_What you should do_. Which lines in the records below contain the word "will"? Copy each one out.
** Opening Information shown block **
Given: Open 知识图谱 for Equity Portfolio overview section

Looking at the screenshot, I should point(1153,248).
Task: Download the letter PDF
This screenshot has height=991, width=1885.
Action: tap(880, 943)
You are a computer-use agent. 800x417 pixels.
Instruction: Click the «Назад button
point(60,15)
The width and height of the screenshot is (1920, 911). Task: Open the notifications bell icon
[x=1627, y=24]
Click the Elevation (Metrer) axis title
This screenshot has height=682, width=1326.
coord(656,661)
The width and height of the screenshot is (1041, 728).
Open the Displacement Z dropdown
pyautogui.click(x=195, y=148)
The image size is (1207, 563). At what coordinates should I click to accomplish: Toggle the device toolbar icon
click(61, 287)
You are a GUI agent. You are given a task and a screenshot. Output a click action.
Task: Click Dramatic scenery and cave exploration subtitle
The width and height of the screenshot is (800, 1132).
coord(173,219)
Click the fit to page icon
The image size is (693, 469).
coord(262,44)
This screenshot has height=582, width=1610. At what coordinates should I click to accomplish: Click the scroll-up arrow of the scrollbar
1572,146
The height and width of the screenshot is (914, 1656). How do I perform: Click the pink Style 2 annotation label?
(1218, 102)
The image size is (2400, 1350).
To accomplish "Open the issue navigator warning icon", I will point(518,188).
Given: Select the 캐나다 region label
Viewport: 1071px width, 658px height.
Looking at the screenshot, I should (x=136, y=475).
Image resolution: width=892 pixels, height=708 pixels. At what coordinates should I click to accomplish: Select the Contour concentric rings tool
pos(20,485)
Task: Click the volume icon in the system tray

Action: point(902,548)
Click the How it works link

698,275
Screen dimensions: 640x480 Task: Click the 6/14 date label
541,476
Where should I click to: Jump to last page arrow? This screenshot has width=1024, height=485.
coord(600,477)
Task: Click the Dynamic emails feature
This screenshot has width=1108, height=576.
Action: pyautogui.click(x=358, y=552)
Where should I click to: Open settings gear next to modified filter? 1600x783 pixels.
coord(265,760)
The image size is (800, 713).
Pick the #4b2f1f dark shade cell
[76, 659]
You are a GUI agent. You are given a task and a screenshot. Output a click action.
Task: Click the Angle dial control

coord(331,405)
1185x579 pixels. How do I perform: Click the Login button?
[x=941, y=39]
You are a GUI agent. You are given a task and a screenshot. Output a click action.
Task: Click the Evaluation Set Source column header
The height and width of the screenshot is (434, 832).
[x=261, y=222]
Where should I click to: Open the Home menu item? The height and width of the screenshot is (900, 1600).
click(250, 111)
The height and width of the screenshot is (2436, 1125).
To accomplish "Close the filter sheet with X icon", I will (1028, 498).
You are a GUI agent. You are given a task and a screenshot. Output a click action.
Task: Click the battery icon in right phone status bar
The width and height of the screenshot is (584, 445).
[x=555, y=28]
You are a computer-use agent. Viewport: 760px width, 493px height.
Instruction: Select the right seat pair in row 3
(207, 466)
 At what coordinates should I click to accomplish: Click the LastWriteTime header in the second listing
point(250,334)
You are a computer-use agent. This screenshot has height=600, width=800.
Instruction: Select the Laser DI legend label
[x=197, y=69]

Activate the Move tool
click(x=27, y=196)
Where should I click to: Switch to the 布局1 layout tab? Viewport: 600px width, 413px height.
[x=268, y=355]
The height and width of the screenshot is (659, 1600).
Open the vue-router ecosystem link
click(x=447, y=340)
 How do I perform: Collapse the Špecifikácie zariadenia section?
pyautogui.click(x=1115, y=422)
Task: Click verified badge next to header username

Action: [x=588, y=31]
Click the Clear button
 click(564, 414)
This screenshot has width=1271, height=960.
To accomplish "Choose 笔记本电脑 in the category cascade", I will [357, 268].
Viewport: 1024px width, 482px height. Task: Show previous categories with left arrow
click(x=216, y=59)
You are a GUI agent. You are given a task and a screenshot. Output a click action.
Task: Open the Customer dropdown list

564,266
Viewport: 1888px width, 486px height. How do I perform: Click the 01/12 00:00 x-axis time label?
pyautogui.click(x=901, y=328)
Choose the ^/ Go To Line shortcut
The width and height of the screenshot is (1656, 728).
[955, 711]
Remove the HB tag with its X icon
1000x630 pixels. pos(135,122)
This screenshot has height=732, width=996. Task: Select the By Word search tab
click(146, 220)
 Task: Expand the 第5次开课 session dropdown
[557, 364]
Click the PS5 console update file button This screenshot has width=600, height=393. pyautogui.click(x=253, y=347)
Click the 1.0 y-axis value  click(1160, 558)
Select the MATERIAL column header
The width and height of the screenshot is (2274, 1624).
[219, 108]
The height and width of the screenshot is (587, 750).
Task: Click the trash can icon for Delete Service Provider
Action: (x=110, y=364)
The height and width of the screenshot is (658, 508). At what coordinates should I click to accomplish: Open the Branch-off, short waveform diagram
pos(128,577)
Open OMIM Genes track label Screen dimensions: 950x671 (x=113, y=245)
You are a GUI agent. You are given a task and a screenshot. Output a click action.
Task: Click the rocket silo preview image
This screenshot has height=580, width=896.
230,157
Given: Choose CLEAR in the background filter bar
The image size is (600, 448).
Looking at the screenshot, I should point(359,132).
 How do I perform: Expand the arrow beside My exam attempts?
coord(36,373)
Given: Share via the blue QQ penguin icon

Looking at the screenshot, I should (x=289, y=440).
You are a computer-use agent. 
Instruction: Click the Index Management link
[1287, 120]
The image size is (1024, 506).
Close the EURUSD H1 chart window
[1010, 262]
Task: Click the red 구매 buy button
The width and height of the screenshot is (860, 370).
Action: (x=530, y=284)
** Closing Information shown block **
_Answer to this task_.
To accomplish "Open the issue navigator warning icon", I will point(518,188).
To accomplish "Close the filter sheet with X icon", I will (1028, 498).
To accomplish "Choose 笔记本电脑 in the category cascade", I will [357, 268].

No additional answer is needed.